Aside from a chocolatey springtime treat, what's an Easter egg, and what does it have to do with video games? The origin of the term is lost, but it refers to an in-joke, pop-culture reference or other gewgaw surreptitiously inserted into a piece of software by its creators.

Often Easter eggs are funny. Sometimes they're helpful, allowing you to level up faster or skip hard sections of the game. Sometimes they're subversive, like Maxis' Sim Copter, which included hidden pictures of kissing men in one designer's protest against what he saw as intolerable working conditions.

Most of them are more savory, however, and here are a few of our favorites.
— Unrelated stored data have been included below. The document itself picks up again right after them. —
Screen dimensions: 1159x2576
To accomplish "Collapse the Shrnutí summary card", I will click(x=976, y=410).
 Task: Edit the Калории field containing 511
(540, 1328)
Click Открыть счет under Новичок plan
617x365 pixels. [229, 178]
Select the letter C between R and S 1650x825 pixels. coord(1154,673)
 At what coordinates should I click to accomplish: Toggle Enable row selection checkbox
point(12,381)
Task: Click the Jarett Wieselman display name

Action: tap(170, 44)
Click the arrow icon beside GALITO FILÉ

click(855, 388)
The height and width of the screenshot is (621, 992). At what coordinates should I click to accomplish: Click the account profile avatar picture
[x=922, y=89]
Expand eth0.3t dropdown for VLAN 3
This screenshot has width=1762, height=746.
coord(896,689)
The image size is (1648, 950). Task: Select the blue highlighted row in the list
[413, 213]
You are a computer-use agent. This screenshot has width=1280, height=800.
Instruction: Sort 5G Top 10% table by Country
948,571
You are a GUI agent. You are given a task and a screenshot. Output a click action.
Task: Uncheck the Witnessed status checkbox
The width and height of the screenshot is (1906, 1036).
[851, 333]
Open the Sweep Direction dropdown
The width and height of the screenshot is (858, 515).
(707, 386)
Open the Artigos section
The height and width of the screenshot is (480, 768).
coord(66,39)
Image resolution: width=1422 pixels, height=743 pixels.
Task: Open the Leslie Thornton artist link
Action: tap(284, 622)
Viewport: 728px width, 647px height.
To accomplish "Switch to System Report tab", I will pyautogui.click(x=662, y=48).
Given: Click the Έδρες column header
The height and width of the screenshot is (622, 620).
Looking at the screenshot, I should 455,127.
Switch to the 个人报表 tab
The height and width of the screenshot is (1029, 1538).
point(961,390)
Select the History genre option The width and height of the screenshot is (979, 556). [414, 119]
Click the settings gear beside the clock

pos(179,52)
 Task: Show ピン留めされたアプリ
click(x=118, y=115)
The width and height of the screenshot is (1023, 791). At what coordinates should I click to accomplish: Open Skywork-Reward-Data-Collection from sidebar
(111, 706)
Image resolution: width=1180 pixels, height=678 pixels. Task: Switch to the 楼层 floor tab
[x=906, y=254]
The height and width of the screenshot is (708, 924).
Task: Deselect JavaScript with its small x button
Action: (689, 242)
Lost: Calico Cat. Answers to Jonesey.

Bungie Software crammed its Halo games full of Easter eggs, and seemed to get a real kick out of tantalizing egg-hunters with cryptic clues on how to find them. Some are easy to find, like the bulletin board on the Pillar of Autumn ship that's packed with notices bearing in-jokes, humorous for-sale notices, or Alien references. Many are much harder, like a blood-spatter heart bearing a letter "M" drawn from bullet holes. Known as the "Megg", it was created by Halo designer Jaime Griesemer as a message for his girlfriend Meg, and requires a tremendously complex 23-step process to view.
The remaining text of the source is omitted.